TASK DETAILS
There is material below. Print exactly the lines starting at the line with "Open the Clipped output browse (...) menu" and ending at the line with "Viewport: 1179px width, 1008px height.", ends included, and no others.

TASK INPUT
----------------------------------------

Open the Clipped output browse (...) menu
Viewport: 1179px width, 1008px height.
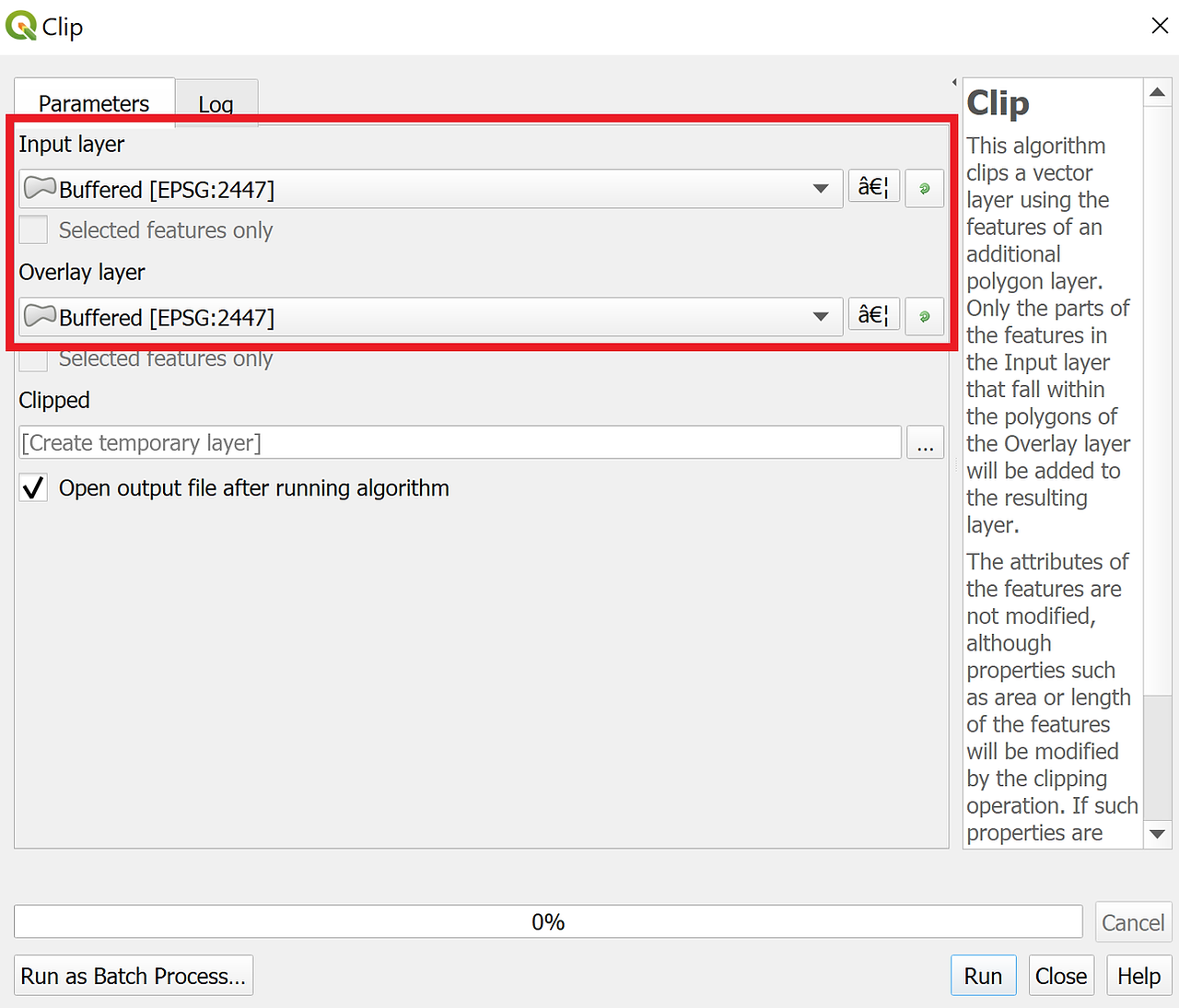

----------------------------------------

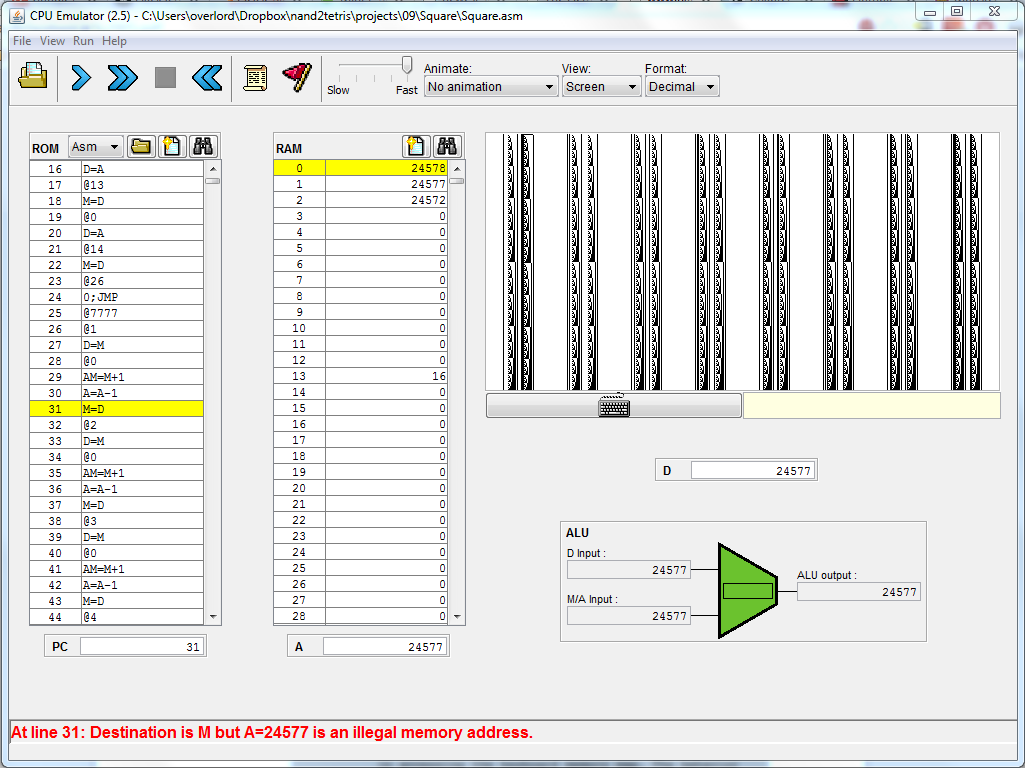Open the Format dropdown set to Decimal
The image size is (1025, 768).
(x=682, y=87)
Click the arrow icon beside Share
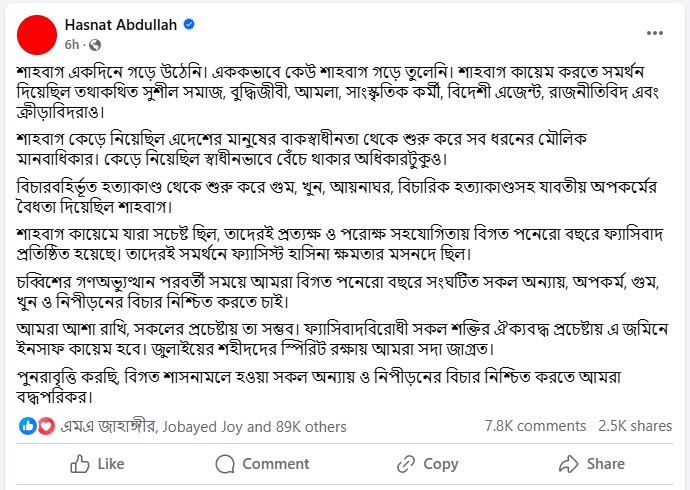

----------------------------------------

RESPONSE BELOW
Open the Clipped output browse (...) menu
Viewport: 1179px width, 1008px height.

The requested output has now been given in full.